The monthlong budget stalemate has limited the amount of planning school districts can do. If the districts, which are already a month into their fiscal year, must slice more from their budgets than the 8% most have planned for, they will be squeezed for time to make those cuts, school officials said.
“Instead of spreading, say, a $5-million cut over 12 months, we are going to have to spread it over 10 months, and that means the cuts will have a greater intensity,” said Fred Martinez, assistant superintendent at the Grossmont Union High School District.
“We’re doing a lot of guessing. We are guessing what the budget will be, we have to guess what the enrollment is, we have to guess at what our staffing should be,” Martinez said.
All of the school districts have passed the point where they can lay off teachers and counselors if cuts deeper than 8% are necessary, as would be the case under Gov. Pete Wilson’s proposed $2.1-billion cut in education, the administrators said.

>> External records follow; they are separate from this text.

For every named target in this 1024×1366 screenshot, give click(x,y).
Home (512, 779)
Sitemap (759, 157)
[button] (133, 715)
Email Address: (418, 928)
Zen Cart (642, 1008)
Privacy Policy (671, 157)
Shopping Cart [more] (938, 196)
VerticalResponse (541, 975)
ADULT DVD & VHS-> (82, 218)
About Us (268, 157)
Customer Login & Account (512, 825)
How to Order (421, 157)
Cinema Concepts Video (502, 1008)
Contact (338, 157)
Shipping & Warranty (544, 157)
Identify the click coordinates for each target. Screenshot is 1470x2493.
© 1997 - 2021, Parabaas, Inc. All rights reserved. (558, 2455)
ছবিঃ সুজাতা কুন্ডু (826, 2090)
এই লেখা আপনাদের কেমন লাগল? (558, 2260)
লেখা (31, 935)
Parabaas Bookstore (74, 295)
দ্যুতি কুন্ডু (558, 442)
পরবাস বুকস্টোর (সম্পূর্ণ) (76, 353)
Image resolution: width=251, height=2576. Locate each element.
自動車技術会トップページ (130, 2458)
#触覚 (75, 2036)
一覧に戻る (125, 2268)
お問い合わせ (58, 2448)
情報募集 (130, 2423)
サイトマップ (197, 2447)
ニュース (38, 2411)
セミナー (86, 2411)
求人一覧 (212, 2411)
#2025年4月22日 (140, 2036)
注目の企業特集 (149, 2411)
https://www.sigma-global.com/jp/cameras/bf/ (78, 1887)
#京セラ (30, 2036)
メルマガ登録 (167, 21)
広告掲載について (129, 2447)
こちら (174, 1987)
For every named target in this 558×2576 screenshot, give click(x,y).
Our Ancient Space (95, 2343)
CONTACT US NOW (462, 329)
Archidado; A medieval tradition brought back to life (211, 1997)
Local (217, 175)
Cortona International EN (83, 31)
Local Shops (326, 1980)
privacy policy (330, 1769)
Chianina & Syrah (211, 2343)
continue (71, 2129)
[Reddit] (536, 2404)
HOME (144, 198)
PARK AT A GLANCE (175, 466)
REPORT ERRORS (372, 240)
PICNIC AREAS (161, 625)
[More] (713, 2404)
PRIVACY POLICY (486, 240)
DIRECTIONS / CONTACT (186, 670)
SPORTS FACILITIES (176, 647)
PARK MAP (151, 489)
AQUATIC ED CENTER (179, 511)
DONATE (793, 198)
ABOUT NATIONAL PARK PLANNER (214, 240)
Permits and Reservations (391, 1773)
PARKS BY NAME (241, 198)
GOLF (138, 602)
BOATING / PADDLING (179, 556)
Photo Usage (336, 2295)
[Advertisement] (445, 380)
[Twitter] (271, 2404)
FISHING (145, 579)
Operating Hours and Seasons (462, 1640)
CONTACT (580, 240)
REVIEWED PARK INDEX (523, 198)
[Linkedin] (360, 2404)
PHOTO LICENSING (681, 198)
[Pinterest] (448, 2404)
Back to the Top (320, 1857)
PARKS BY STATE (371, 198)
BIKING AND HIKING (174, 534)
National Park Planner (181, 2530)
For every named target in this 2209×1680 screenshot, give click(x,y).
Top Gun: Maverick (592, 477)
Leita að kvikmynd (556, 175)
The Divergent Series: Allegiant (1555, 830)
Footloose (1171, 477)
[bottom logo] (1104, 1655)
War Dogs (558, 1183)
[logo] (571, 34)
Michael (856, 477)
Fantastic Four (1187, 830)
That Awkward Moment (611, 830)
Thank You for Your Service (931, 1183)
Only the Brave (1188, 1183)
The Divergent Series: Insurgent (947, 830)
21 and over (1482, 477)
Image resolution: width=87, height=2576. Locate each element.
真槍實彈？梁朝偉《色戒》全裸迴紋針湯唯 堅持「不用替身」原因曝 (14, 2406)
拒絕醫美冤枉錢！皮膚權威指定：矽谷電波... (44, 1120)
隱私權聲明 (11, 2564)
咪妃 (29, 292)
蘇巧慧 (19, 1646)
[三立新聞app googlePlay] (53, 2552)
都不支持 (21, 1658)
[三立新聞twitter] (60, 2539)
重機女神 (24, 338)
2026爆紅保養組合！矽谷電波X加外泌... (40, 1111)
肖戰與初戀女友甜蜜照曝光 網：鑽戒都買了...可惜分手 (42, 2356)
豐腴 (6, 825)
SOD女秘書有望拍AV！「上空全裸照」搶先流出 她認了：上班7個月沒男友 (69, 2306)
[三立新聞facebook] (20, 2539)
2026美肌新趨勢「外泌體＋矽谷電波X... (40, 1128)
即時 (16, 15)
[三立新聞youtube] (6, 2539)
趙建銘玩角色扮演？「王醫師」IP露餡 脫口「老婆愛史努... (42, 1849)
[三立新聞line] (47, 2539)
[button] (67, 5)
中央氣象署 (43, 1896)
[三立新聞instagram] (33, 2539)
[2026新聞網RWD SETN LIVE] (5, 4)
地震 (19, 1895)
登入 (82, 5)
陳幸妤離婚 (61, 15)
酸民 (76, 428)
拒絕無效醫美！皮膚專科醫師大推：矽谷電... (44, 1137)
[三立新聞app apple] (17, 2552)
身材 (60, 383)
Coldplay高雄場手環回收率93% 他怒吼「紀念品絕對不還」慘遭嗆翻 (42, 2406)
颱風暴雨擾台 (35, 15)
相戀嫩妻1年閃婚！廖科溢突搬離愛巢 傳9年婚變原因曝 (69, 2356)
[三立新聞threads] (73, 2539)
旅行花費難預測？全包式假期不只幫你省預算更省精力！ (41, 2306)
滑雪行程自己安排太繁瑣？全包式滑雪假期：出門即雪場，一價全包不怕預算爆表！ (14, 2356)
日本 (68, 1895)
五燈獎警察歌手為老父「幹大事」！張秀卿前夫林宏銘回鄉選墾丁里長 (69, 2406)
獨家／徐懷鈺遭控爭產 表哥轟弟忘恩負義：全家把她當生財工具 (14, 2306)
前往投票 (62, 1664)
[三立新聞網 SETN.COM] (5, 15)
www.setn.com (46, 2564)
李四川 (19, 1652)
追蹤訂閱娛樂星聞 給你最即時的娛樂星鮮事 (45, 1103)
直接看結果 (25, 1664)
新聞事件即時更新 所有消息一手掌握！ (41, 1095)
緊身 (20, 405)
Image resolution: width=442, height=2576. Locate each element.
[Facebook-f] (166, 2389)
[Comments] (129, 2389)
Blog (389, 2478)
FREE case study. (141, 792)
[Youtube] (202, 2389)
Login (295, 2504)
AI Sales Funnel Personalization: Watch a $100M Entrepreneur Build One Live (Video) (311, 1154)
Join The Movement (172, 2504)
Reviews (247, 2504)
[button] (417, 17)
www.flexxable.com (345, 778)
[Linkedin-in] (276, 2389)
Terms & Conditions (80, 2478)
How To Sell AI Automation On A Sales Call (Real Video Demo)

That means the brunt of cuts above the ones already anticipated would land on classified employees such as custodians and clerks, and on supplies and maintenance, said Henry Hurley, controller for San Diego city schools.
“The budget stalemate limits the planning that we can do. We have year-round schools that have already started,” said Hurley, whose district this year planned for $30.5 million in cuts from their $403-million general fund budget, one year after more than $22 million was axed.
Some districts will be opening for school in 34 days, and those on year-round calendars are spending money they aren’t sure they will have.
“We don’t know where we are going. We have no idea of what we need to cut and how to balance our books,” Reeves said. “What we are trying to tell the governor and the Legislature is ‘Let us know what it is we have to do so we can get about the business of doing it.’ ”
But the not knowing isn’t the only issue that angers school officials.
Wilson’s proposed $2.1-billion cut in education, contrasted with the Democrats’ proposal to slash $605 million from schools and universities, would cost the schools in the county between $80 million and $100 million.
The state of education in California in the year 2000 “will probably be equal to that of the states of Mississippi and Alabama” if things continue, said Reeves, who proposed raising taxes to fund education.